In [13]:
from tensorflow.keras.datasets import mnist
import numpy as np

# Introduction To neural Networks  

### What is a Neural Network?
A neural network is a series of algorithms that attempt to recognize underlying relationships in a set of data through a process. The network consists of layers of nodes, or neurons, each performing simple computations and passing the results to the next layer.

## Components of a Neural Network 
1. Neurons: Basic units (node) of a neural network that receive input, process it, and pass it on to other neurons. Each neuron has weights and biases that are adjusted during training to minimize errors. The neurons organized in layers. 



2. Layers: There is three types of Layers:
    - Input Layer: The first layer that receives the input data.
    - Hidden Layers: Intermediate layers that process inputs from the input layer. There can be one or more hidden layers in a neural network.
    - Output Layer: The final layer that produces the output predictions.


# Loss
 The difference between the actual output and the predicted output is calculated using a loss function. This error measure guides the learning process.
 
 
We can think at loss that simply sums the ${\ell}_2$ distance between the predicted output form the actual output:
$MSE={\frac 1 n} \sum ^n _{i=1} (y_i - \hat y_i)^2$

In neural network, we will use the "Cross-Entropy Loss".
Cross-Entropy Loss: Used for classification tasks, it measures the difference between two probability distributions – the true labels and the predicted probabilities
${\text {Cross-Entropy Loss} = -\sum ^n _{i=1}[y_i \cdot log(\hat {y_i})+(1-y_i)\cdot log(1-\hat{y_i})]$

- Role in Training: The loss function guides the optimization process. During training, the goal is to minimize the loss, which means making the predictions as accurate as possible.

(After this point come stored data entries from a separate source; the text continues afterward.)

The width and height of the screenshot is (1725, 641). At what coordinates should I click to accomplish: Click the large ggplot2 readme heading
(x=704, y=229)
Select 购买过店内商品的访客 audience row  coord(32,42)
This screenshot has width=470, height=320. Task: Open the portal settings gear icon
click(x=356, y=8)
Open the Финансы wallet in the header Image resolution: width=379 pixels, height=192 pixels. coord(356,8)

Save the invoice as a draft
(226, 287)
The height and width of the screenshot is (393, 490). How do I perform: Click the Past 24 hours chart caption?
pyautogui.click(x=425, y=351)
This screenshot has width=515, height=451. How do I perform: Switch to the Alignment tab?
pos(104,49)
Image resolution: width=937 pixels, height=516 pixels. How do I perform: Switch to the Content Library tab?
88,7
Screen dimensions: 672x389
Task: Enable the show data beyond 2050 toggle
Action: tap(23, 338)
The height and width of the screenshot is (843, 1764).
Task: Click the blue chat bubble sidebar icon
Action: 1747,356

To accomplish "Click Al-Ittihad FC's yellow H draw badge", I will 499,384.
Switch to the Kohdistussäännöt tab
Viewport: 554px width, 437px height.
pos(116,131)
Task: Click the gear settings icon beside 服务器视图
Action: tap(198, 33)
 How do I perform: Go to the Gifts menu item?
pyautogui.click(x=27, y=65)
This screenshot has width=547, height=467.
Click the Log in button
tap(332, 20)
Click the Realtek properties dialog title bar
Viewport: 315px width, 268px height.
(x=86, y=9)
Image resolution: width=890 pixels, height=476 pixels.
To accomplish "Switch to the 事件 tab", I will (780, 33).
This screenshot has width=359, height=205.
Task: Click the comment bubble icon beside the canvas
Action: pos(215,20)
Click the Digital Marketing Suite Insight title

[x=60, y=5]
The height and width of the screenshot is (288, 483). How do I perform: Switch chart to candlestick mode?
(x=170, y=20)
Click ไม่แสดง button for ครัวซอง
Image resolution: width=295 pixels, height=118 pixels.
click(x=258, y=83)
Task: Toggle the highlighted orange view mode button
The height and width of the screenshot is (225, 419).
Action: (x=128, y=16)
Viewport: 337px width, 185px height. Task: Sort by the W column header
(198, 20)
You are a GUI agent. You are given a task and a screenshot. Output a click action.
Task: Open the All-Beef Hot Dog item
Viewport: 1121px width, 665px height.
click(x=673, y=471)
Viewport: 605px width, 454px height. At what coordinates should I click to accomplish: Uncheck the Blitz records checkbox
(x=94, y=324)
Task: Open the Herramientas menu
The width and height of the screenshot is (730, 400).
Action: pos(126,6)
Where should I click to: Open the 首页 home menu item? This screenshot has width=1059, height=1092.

- Loss Curve: A plot of loss versus training epochs can help visualize how well the model is learning. A decreasing loss indicates that the model is improving.

#### Task: implement cross entropy loss.


In [14]:
def crossEntropy_loss(output, targets, buffer):
    """
    Calculates the categorical cross-entropy loss.

    Args:
        output (Tensor): Model predictions of shape (num_samples, output_size).
        targets (Tensor): Target labels of shape (num_samples, output_size).

    Returns:
        float: Categorical cross-entropy loss value.
    """
    # buffer = 1e-10
    loss = -np.mean(targets * np.log(output + buffer))
    return loss

Another way to measure our model, is $accuracy$.

Accuracy is a metric used to evaluate the performance of a classification model. It measures the proportion of correct predictions out of the total number of predictions.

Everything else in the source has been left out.